Sur l'ordre de Devias, nous déposâmes nos charges. Le sentier étant escarpé et difficile à gravir chargé, il n'y avait pas d'autre choix que de diviser l'unité.
Mais la moitié d'une compagnie, c'est cinquante hommes. Une vingtaine avaient été blessés face aux grands vers, il restait pourtant environ cinq cent trente personnes. Arishuna ne souleva pas d'objection particulière.
L'unité de Moribe conserva la même formation qu'auparavant. Un groupe fut intégré à l'avant-garde, les deux autres le suivaient de près.
Cette fois, c'est le groupe de Domu qui mena, et mon groupe avec celui de Digdo=Ruu suivit aux côtés de Devias, Forta, Arishuna et Kurua=Sun. Les commandants s'étaient ainsi placés en tête du corps principal.

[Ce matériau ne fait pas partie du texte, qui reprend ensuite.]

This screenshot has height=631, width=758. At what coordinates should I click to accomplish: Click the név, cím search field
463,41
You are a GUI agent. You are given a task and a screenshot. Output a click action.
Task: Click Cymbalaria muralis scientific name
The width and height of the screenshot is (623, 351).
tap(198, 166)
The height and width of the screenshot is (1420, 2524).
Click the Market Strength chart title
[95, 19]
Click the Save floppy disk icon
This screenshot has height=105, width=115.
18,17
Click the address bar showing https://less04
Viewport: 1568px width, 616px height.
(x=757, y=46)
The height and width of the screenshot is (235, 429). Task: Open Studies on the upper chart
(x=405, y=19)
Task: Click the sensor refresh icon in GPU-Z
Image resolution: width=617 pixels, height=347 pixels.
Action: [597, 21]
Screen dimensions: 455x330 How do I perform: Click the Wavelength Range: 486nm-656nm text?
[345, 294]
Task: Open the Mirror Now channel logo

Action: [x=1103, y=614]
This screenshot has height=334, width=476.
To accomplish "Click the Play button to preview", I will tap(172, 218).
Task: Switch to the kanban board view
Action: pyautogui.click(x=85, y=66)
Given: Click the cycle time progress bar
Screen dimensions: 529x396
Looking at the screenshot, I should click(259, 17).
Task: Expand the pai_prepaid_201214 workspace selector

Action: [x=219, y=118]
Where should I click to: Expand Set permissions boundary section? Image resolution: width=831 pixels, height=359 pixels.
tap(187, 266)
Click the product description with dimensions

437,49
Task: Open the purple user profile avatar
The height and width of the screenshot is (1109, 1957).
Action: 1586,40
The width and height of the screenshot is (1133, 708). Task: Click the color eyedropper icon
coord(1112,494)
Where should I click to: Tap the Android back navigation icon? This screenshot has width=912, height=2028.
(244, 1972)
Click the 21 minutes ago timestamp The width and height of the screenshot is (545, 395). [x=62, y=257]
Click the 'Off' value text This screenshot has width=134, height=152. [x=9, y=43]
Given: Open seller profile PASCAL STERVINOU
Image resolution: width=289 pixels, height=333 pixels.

Le chemin serpentait le long de la paroi rocheuse. Pour ceux qui marchaient en tête, la sensation devait être celle d'une piste animale. On avait dégagé les pierres et rochers mobiles pour tracer une seule voie praticable. Le reste du terrain — si les chasseurs de Moribe pouvaient s'en accommoder — semblait impraticable pour les soldats.
Parmi nous, celle qui peinait le plus était Arishuna. Évidemment, Kurua=Sun ne pouvait pas la porter en montagne, elle dut avancer par ses propres moyens. Au bout d'une centaine de pas, elle ruisselait déjà de sueur, ce qui m'inquiéta grandement.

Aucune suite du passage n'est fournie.